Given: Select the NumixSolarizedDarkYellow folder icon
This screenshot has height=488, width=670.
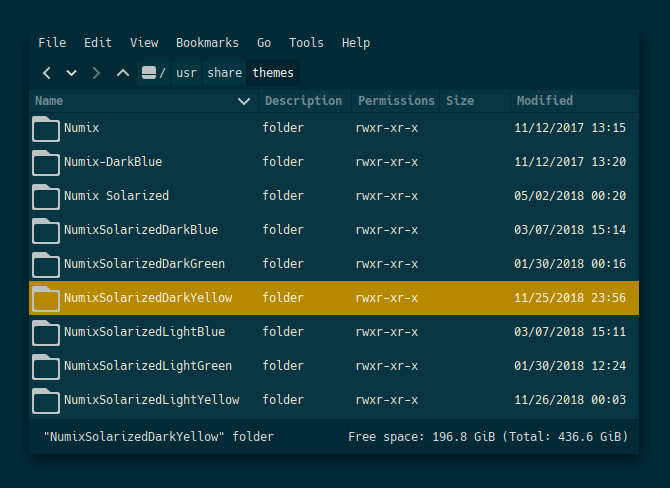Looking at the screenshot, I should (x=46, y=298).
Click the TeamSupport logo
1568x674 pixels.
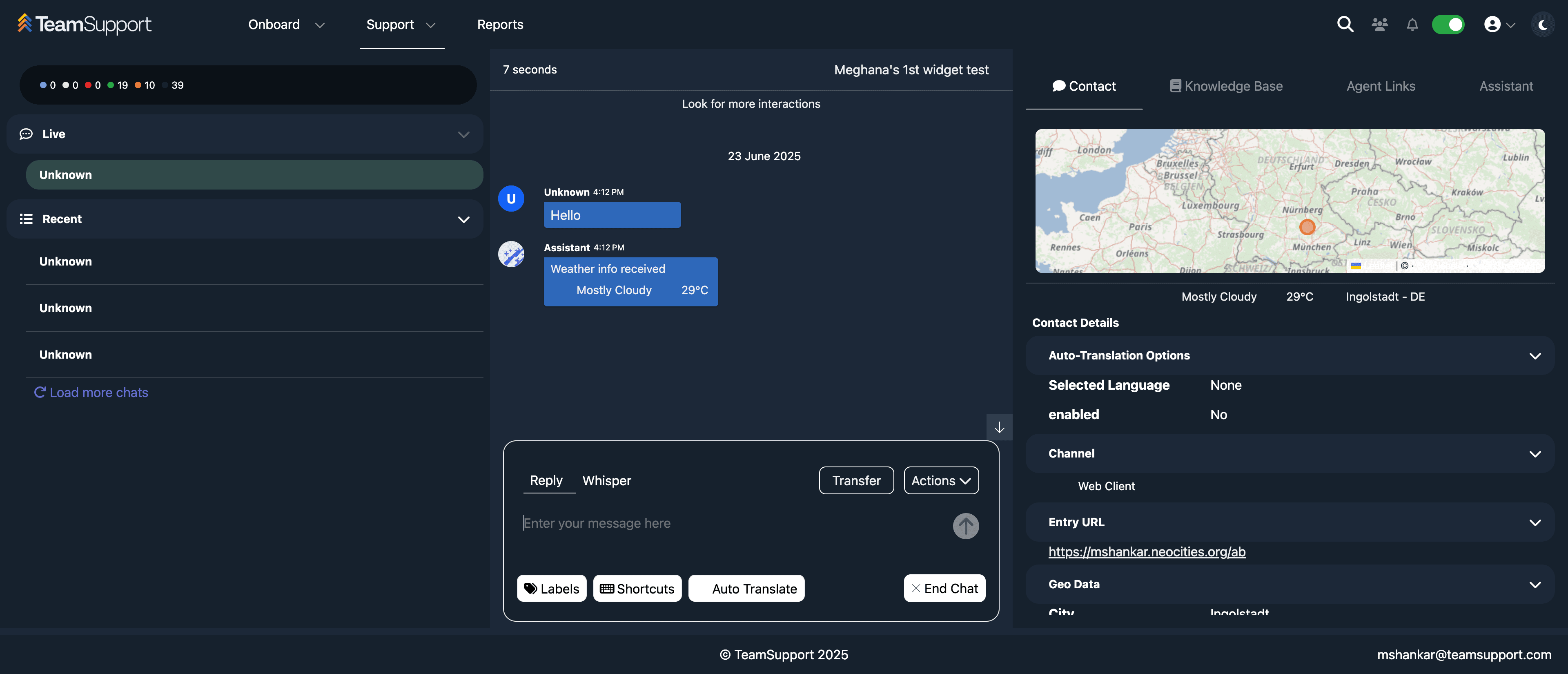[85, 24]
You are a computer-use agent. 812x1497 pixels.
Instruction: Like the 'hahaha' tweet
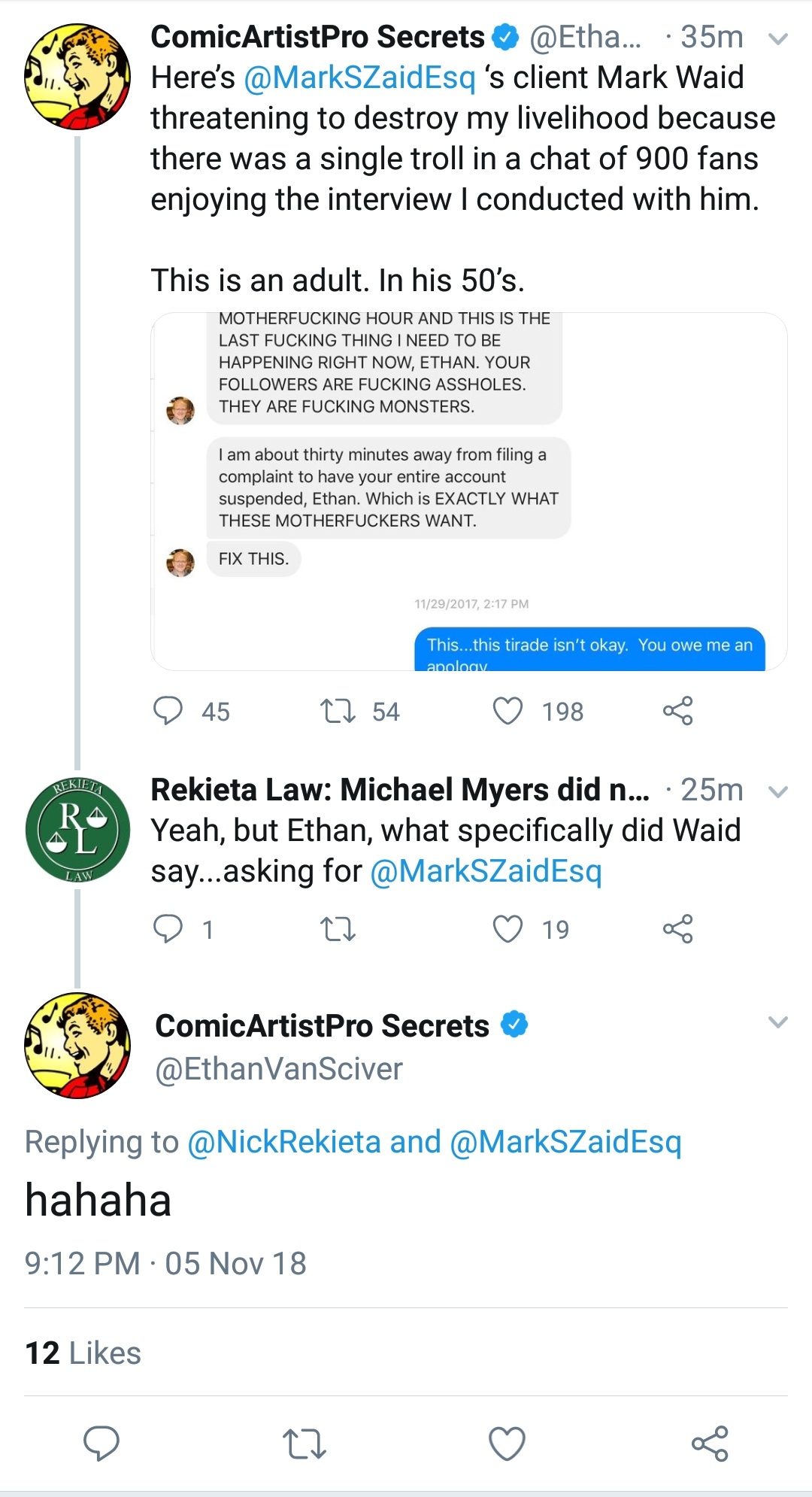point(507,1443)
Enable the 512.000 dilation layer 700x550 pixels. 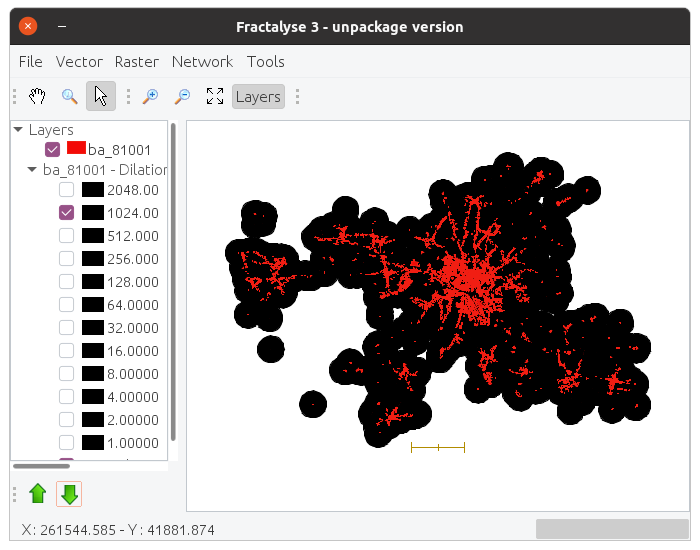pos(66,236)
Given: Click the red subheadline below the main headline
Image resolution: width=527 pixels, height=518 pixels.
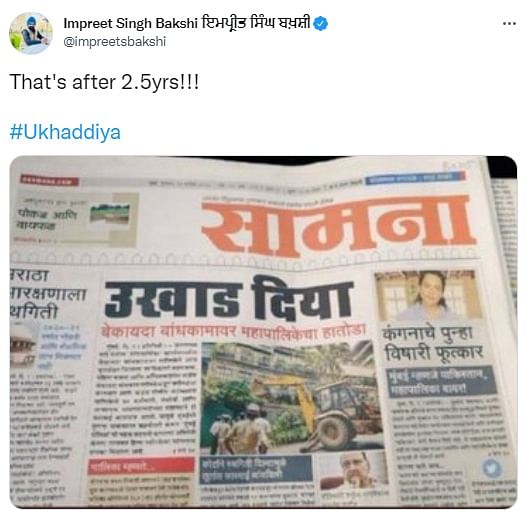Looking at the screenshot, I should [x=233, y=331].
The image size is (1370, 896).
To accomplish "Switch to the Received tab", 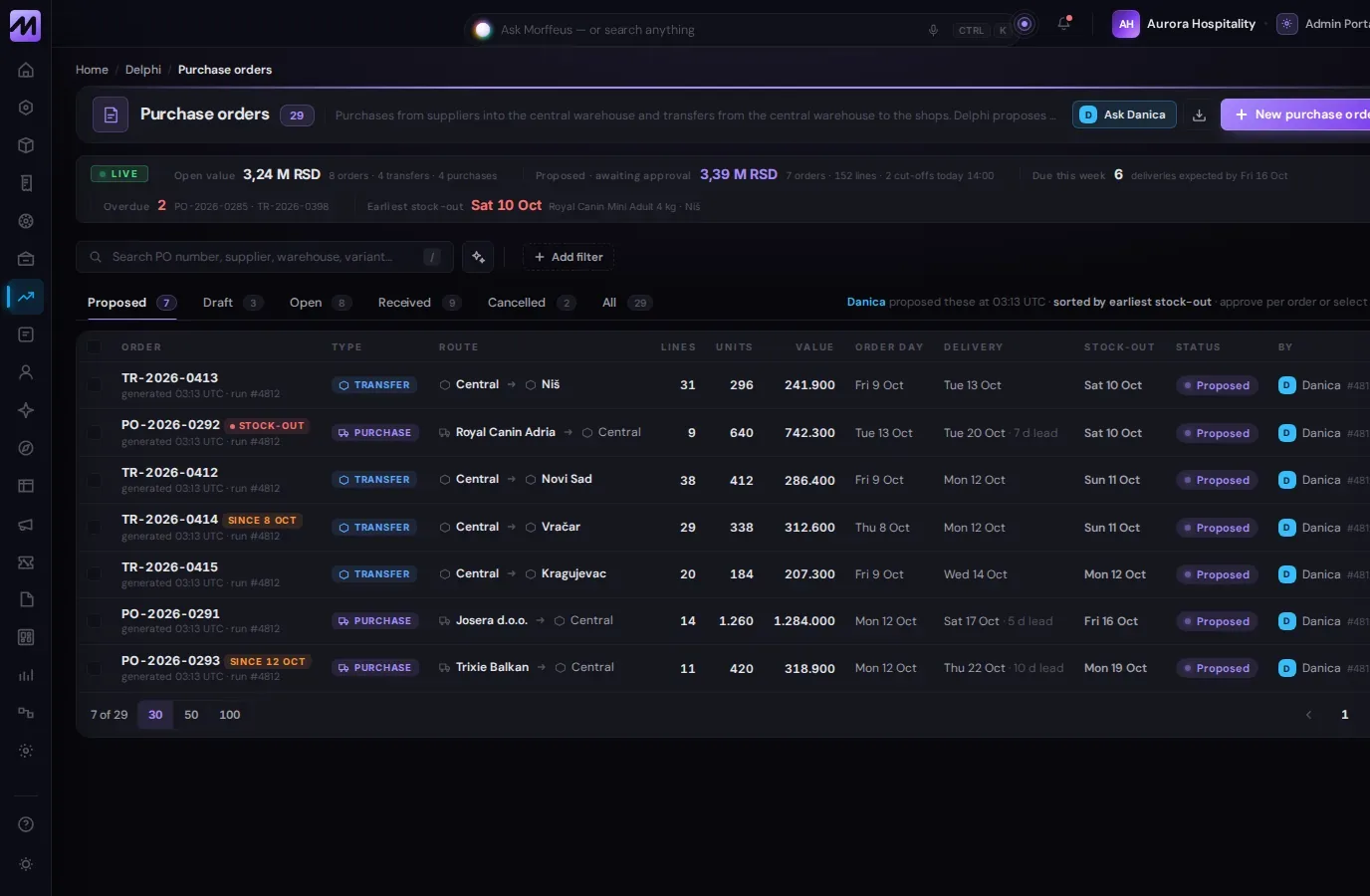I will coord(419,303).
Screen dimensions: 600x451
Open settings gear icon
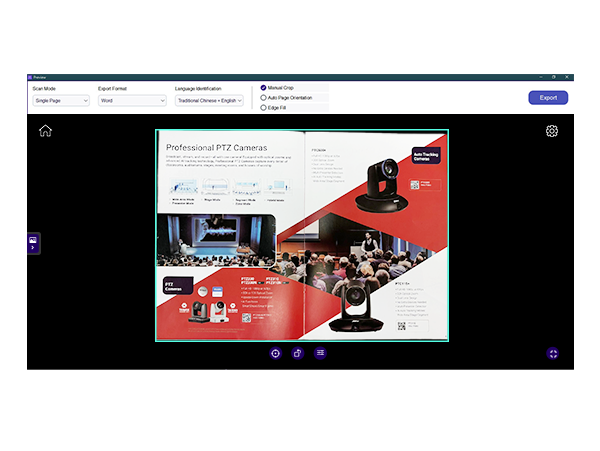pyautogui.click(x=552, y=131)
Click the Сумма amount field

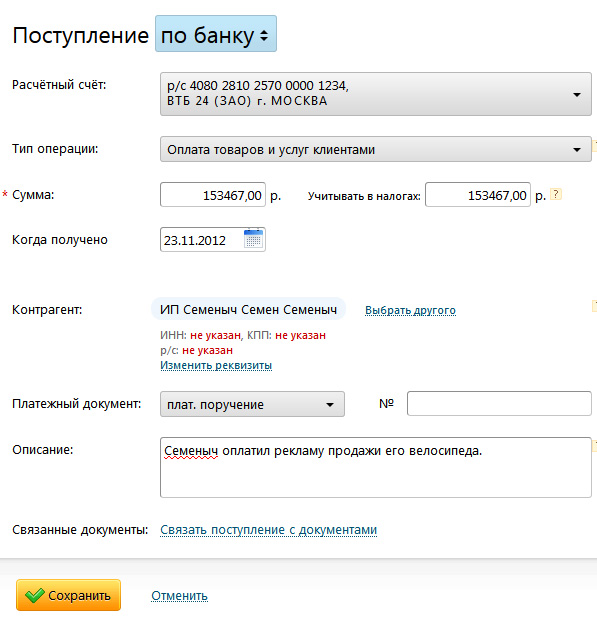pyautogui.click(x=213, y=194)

* Exercise instructions
Check each line of the entries above for the string "Given", and return those that contain it.

* Response below
Given: Select the NumixSolarizedDarkYellow folder icon
Given: Click the red subheadline below the main headline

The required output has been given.